Her schedule was full, but that wasn’t the problem. Elaine is a high energy person and likes to stay busy. She has a finger in lots of pies and her calendar was getting kind of messy, with all that cherry juice spilled on it.
What she needed was a brain dump.
She wrote out all that she does on a giant sheet of paper, the kind you use for meeting presentations. There were little notes and arrows added here and there. Some of her projects weren’t getting enough attention. In other areas, she felt she was spending too much time and not getting what she wanted.
Elaine described her days to me, what she did, what she needed to do, what she really wanted to do and how she liked working with various clients.
I helped her step back from the forest of her schedule so she could see the individual trees and how they fit together (or didn’t).

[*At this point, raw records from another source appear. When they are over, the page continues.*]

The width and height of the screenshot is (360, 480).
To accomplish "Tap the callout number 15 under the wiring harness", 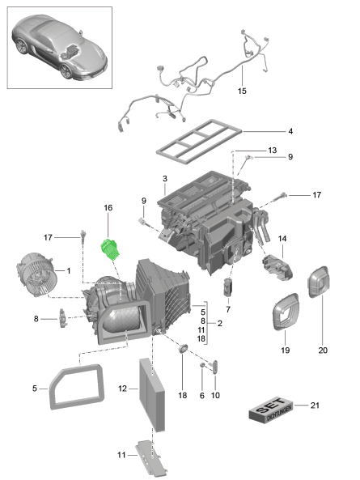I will click(x=241, y=91).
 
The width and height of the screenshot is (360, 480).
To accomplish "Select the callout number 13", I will click(x=272, y=151).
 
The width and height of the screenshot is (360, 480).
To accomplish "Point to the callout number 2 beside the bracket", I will click(x=220, y=322).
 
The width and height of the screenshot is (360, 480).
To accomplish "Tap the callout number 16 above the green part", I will click(x=107, y=208).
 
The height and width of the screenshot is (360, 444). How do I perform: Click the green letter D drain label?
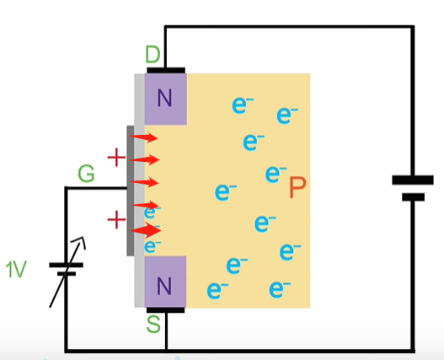pyautogui.click(x=152, y=54)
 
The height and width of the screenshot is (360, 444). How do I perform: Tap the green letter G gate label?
pyautogui.click(x=86, y=174)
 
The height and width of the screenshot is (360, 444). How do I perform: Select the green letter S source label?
pyautogui.click(x=153, y=324)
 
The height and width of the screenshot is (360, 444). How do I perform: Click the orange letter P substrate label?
pyautogui.click(x=297, y=187)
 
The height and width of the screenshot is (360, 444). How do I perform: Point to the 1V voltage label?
pyautogui.click(x=16, y=269)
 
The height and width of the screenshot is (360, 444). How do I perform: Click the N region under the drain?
pyautogui.click(x=165, y=99)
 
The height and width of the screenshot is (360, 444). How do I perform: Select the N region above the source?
pyautogui.click(x=165, y=282)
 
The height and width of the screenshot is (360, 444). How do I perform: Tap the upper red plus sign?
pyautogui.click(x=116, y=158)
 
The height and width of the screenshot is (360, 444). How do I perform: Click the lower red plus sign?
pyautogui.click(x=116, y=220)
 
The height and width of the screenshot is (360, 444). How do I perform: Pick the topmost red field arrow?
pyautogui.click(x=143, y=137)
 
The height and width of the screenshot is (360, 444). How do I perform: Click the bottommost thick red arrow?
pyautogui.click(x=146, y=230)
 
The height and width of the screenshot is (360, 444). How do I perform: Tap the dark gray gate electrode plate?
pyautogui.click(x=131, y=191)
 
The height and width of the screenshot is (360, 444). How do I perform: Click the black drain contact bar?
pyautogui.click(x=166, y=70)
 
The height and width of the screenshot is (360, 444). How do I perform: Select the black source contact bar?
pyautogui.click(x=166, y=310)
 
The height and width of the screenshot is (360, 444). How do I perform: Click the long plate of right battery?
pyautogui.click(x=413, y=180)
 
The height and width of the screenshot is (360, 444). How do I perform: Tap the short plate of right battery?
pyautogui.click(x=413, y=197)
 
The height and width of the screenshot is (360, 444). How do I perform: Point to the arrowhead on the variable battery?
pyautogui.click(x=80, y=241)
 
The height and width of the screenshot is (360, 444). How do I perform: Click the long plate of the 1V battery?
pyautogui.click(x=67, y=265)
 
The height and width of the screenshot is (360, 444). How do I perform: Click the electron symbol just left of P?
pyautogui.click(x=275, y=174)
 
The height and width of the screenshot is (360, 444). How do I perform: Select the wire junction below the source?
pyautogui.click(x=166, y=351)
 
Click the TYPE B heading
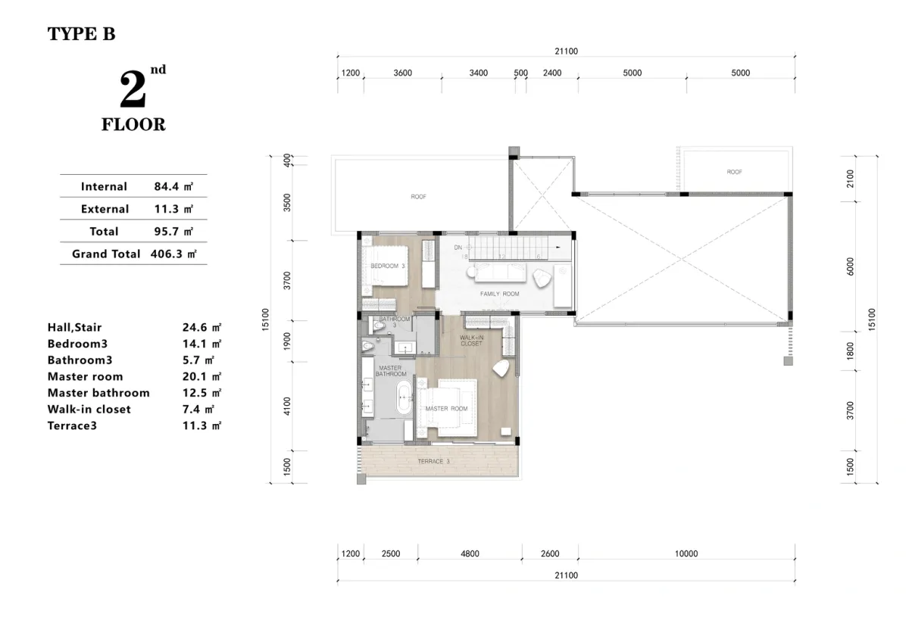[x=82, y=33]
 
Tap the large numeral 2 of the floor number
[x=133, y=89]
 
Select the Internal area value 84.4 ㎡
[x=173, y=186]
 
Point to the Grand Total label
[x=106, y=254]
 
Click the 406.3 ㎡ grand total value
[x=173, y=254]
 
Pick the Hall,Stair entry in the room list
[x=75, y=327]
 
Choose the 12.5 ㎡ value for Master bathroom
[x=201, y=393]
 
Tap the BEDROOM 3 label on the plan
[x=388, y=266]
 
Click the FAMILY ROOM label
[x=499, y=294]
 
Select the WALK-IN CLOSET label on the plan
[x=471, y=340]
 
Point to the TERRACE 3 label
[x=433, y=461]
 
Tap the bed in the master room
[x=447, y=408]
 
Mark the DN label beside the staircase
[x=458, y=248]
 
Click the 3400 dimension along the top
[x=479, y=73]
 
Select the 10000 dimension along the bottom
[x=686, y=553]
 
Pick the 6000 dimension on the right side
[x=850, y=267]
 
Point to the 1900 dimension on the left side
[x=287, y=341]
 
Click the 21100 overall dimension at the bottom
[x=566, y=575]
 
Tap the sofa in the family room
[x=501, y=272]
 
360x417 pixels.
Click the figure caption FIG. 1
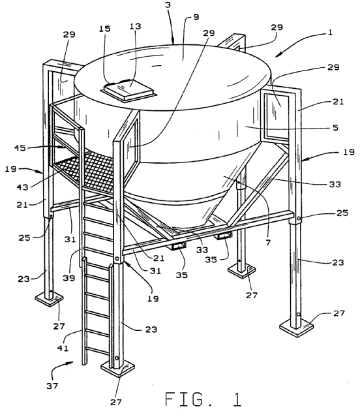(x=203, y=399)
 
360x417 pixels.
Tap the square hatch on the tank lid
(x=128, y=90)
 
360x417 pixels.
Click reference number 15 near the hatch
(x=104, y=29)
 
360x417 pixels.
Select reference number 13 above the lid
(x=135, y=26)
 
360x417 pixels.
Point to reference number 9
(x=196, y=17)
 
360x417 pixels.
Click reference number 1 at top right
(x=330, y=33)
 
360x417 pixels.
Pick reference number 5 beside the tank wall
(x=336, y=128)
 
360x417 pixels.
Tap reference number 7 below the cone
(x=268, y=242)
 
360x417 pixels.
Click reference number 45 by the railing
(x=20, y=147)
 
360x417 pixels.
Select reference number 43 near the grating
(x=22, y=187)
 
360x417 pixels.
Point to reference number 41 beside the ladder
(x=63, y=348)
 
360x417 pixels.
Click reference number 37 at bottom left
(x=52, y=386)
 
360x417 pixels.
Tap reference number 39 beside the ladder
(x=69, y=278)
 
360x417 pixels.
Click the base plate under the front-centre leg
(x=117, y=369)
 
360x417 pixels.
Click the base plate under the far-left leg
(x=49, y=300)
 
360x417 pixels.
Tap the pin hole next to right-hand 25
(x=299, y=219)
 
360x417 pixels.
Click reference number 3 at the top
(x=168, y=5)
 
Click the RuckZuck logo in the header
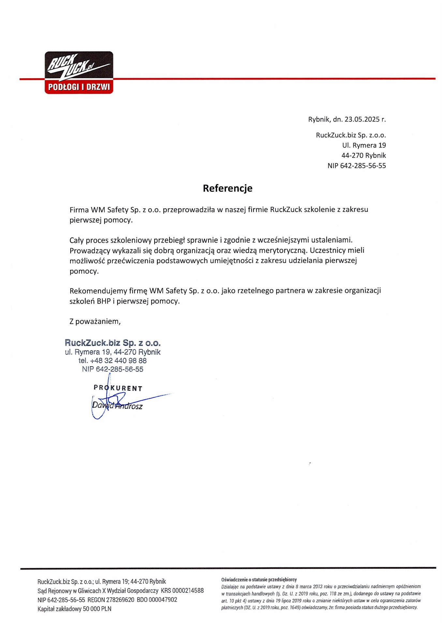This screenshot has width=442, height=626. pyautogui.click(x=79, y=72)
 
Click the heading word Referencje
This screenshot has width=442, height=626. pyautogui.click(x=228, y=188)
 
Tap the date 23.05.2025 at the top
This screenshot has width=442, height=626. pyautogui.click(x=362, y=119)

I asked her questions that helped her get even more objective about her schedule. Was her lunch break too short? She agreed it was short, but her priority was to be done with work by 3:30 every day to be with her kids. Was it worthwhile to work for a client she had to commute over an hour to? Yes, because she got a steady stream of new clients there.
She was frustrated that one client wanted more from her than she could do in the four hours a week they contracted. We came up with a couple of ideas to get around that, such as writing a proposal for a new program they could offer that would not only help their clients, but would prevent them from being sued (which had happened more than once) and therefore save them money. She has a lot of passion about this topic and is dying to teach it!
These ideas came out of my asking Elaine questions that she hadn’t asked because she was too close to the situation. Why did the client want her to do the extra work? If it was so important, why wasn’t the regular staff doing it? What would happen if it didn’t get done? What would change for the better if it got done?
What’s all this got to do with managing time?
The brain dump helped Elaine see where she was putting in effort that got great results. She could shift time from one area to another to get more bang for her buck. She realized that she was making a conscious decision to use some time in a way that wasn’t wildly productive, but she was happy with it.
Elaine knows now where her time is going and why. The point isn’t, in her case, to squeeze the utility out of every single minute, but to be intentional about how she spends her time.
Her decisions about time are connected to how she wants to live her life and accomplish her best work.
That leads to her trusting herself more and feeling confident. Investigating her schedule showed her what really matters to her and how to get more of that. Connecting to what’s meaningful to her gives her a sense of ease and assurance so she can get out there and make things happen.